They find a secluded street behind the theater, occupied only by a lad in a threadbare hoodie smoking a cigarette and kicking gravel around idly. The street is lit by a single lamp on the side of a stone wall, and Stu pushes Deacon against the wall underneath it, putting his warm hands between the tears of Vladislav’s ridiculous shirt. Deacon pulls Stu in by the pom-poms and kisses his thin lips roughly, emitting a low hiss from the side of his mouth. Stu responds with a wolfish snarl and bumps Deacon’s chin up with his nose, taking to his neck with glee. Deacon, in turn, makes the most vulgar sound Stu’s ever heard. He sucks in one spot, then migrates to another; as he moves, he feels the chill of Deacon’s heavy breath pass by him, and slips his knee between Deacon’s legs. 

The stone beneath their feet is slick from fresh rain, and Stu’s running shoes slip a little. He leans into Deacon to catch his balance, and Deacon takes this as a cue to press his torso into Stu’s further, moving a hand to grab Stu’s tall hip, and another to the nape of his neck, tugging Stu’s short hair. He pushes into Stu with another open-mouthed kiss, fangs clacking against Stu’s flat teeth, sinking into his lip just a bit too hard. 

Kissing Deacon is messy and suffocating, and Stu loves it. 

The codpiece has begun to get in the way, so Deacon tears himself from Stu to fuck with the clasp around his waist, cursing and spitting as he does. He gets it loose and tosses it down the street near the lad with the cigarette, who jumps and skitters away like a startled cat. 

They watch the lad flee, and Deacon scoffs: “Ah! Should’ve killed that guy.”

“Want to go get him?”

Deacon looks back at Stu, and needs no consideration. “No.”

\--

They walk all the way back to the vampires’ flat after a satisfying night wherein Deacon concludes that Stu is not a virgin. They hold hands, and they talk about stupid shit, and they only check every so often for the slow blinking out of street lamps.

“When I was leaving the guys whined about me not including them, or whatever.”

“Yeah.
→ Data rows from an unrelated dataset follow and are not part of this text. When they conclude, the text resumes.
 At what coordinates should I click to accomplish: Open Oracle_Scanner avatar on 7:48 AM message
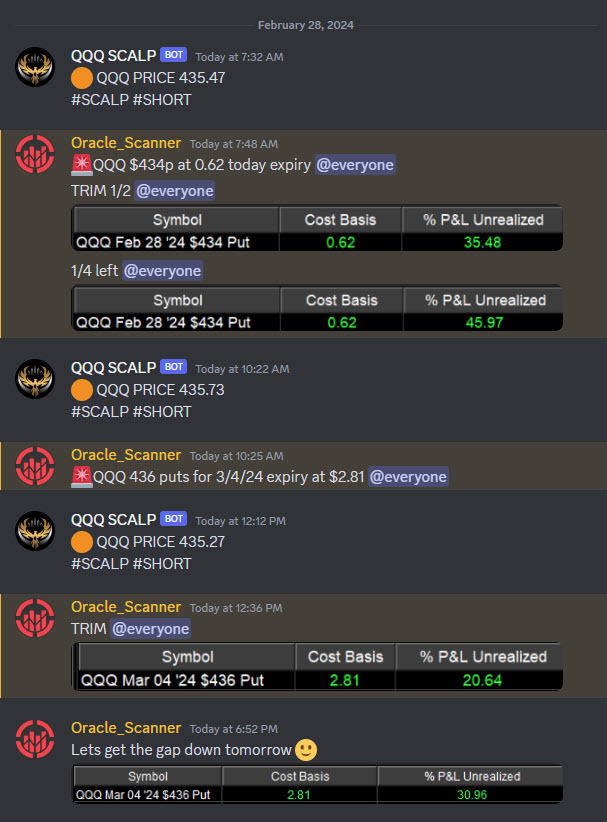click(35, 154)
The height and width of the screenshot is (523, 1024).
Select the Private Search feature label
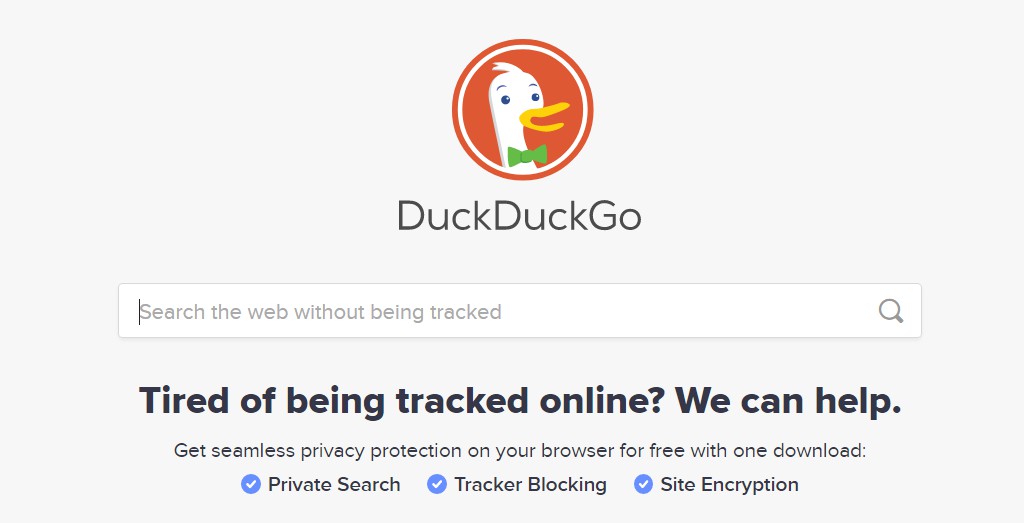click(x=334, y=484)
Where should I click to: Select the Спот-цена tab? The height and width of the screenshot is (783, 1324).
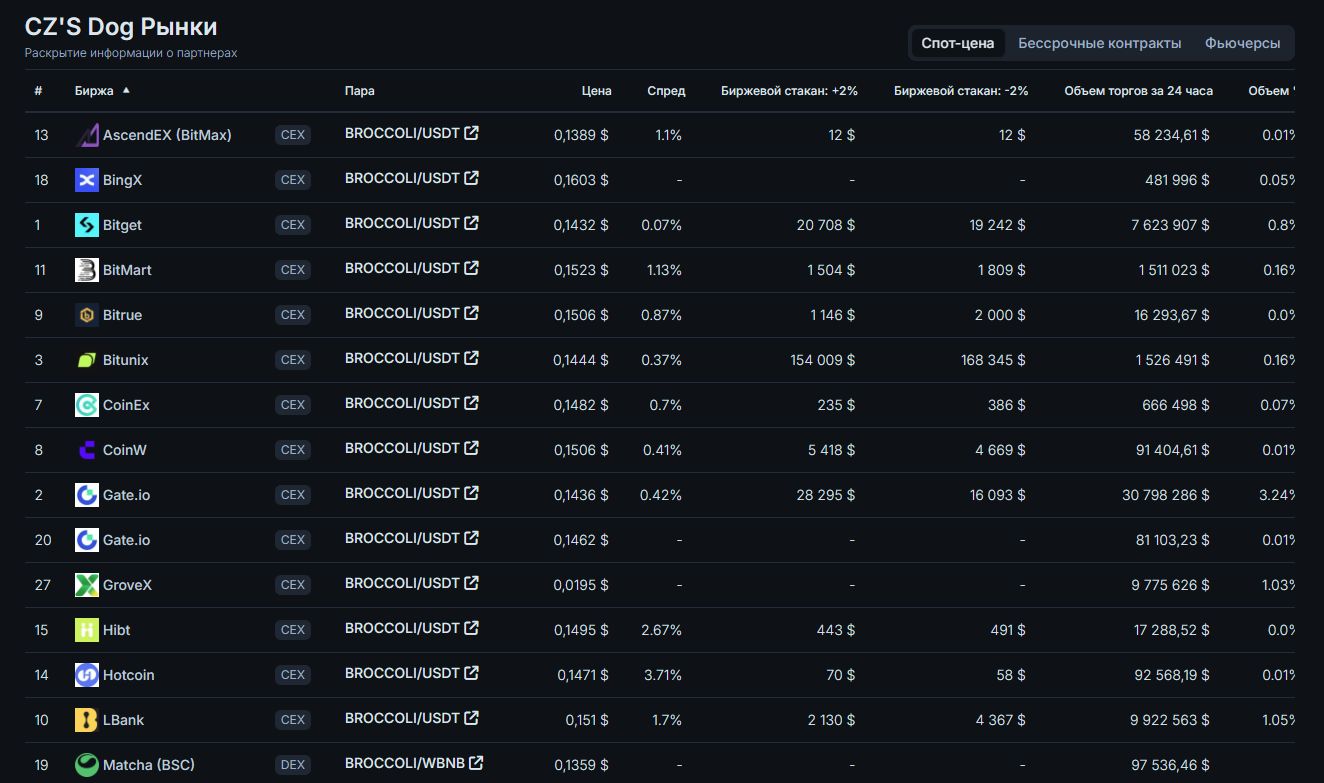click(x=957, y=43)
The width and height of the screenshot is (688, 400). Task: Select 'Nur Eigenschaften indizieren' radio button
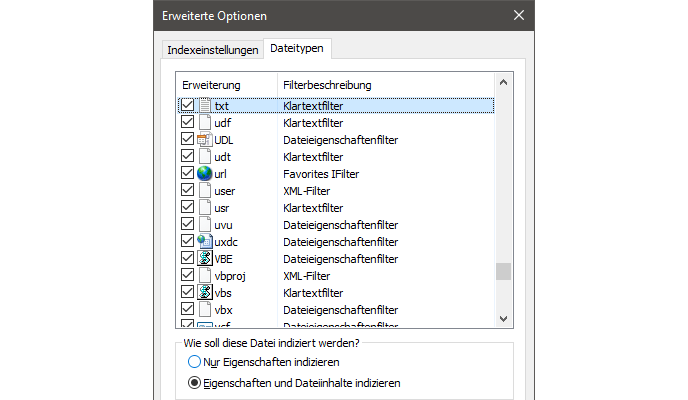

I had to convince Anton to let me go out by myself - he was a bit weird about the whole thing, ‘cause, you know, you’re a vampire and I’m a werewolf. But I think he’s really coming to respect me, you know? I really think I could be moving up in the pack,” Stu says, a hint of pride in his tone. 

“That’s really cool,” says Deacon. “But, you’re much smarter than most werewolves.”

“Thank you,” Stu says, ever-polite. "They're all right."

“So…” Deacon says, “I really liked it… when you impaled that asshole.” 

“Tonight?”

“No - well, yes, but - at the Unholy Masquerade. Remember?”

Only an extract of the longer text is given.